■ Records to process ■
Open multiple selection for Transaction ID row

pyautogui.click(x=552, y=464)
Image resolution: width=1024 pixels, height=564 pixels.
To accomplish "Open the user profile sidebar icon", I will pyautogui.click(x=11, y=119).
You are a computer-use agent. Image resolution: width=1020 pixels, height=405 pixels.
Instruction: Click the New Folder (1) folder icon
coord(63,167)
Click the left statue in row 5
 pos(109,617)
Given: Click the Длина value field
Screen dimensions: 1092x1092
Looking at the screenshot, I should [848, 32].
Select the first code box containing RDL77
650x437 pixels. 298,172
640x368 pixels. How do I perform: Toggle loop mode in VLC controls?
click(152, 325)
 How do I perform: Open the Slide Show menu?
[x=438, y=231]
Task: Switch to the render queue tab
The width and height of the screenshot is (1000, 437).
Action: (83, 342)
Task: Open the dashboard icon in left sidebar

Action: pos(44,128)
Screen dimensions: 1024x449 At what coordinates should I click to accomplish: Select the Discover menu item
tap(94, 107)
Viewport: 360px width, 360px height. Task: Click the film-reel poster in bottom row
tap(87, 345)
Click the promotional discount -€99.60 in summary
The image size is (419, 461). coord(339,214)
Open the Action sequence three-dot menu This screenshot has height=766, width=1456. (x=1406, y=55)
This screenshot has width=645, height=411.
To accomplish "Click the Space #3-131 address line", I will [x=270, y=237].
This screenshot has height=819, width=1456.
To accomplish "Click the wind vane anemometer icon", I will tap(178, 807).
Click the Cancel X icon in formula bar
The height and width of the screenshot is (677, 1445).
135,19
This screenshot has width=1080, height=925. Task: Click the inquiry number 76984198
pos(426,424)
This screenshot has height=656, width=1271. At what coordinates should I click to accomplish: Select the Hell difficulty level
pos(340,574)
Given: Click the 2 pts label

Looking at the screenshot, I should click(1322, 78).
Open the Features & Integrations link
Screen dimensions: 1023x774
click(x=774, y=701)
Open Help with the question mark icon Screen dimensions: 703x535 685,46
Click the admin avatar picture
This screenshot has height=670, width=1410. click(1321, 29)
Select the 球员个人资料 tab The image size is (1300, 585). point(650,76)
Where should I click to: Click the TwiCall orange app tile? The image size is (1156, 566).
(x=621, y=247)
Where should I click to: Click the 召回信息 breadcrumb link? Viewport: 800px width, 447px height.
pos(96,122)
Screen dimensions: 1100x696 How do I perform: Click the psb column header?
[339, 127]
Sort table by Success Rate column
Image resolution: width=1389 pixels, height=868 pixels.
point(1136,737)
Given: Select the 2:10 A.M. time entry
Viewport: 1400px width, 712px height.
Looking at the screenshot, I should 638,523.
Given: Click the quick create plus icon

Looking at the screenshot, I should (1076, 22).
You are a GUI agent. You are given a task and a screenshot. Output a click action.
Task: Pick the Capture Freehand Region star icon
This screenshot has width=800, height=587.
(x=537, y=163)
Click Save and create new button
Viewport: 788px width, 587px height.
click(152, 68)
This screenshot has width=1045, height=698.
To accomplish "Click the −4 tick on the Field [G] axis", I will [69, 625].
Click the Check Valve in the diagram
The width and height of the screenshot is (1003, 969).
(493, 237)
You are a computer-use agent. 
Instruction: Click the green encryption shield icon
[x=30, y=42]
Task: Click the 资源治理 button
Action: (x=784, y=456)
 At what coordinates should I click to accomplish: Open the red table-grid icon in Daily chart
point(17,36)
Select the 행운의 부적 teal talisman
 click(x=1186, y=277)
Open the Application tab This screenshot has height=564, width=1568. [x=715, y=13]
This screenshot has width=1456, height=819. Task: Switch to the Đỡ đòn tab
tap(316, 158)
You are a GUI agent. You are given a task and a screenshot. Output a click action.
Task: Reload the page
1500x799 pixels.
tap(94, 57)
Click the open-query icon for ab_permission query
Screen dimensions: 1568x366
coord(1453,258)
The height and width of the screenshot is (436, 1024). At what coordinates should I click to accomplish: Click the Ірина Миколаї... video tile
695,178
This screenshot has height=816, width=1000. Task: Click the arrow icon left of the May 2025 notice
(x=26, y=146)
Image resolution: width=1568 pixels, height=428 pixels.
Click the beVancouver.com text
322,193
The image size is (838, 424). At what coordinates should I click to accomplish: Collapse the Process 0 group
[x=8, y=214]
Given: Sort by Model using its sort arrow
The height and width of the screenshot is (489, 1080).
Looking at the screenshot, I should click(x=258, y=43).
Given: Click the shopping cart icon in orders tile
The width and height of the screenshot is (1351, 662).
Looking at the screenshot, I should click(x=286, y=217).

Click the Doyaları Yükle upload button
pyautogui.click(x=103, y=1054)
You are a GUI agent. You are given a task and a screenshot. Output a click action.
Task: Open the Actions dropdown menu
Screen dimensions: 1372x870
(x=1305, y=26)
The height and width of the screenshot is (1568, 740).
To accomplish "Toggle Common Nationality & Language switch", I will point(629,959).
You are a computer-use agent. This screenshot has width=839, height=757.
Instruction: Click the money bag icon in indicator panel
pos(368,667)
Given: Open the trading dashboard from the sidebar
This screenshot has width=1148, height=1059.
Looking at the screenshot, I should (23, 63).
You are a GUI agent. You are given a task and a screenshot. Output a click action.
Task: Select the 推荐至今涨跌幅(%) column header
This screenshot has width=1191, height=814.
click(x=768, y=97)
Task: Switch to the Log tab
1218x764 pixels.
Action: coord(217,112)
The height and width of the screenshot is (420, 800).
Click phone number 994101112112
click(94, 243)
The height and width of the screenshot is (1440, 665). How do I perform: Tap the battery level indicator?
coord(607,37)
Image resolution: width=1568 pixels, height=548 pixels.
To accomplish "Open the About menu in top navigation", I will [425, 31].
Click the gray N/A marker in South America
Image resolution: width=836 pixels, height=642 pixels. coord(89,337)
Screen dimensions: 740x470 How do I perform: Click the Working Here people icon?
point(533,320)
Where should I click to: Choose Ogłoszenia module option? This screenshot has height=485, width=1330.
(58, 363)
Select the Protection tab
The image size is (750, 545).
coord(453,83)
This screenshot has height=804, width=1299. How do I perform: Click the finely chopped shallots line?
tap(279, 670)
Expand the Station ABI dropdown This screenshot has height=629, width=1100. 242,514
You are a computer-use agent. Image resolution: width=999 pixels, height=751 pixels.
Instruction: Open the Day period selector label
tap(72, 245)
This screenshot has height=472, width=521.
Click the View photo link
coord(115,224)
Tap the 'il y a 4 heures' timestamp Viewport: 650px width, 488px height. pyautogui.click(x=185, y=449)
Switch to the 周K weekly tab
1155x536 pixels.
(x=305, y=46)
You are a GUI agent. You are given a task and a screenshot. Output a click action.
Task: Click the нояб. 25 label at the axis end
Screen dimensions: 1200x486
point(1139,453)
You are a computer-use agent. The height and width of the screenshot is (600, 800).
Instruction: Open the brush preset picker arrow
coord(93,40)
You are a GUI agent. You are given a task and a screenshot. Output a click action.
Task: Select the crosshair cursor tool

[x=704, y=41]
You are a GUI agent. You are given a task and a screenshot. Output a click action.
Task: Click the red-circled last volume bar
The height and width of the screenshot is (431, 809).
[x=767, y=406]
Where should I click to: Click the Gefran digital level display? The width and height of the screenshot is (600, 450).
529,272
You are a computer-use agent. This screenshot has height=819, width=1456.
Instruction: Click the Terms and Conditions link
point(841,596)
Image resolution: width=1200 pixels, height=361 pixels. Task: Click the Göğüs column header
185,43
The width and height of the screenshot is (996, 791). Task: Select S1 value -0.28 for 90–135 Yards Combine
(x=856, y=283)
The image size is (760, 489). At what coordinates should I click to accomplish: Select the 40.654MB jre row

■ Your goal ■
Every line in the records above that contains the word "dropdown" is to be copied out.

■ Answer section ■
Task: Open the Actions dropdown menu
Expand the Station ABI dropdown This screenshot has height=629, width=1100. 242,514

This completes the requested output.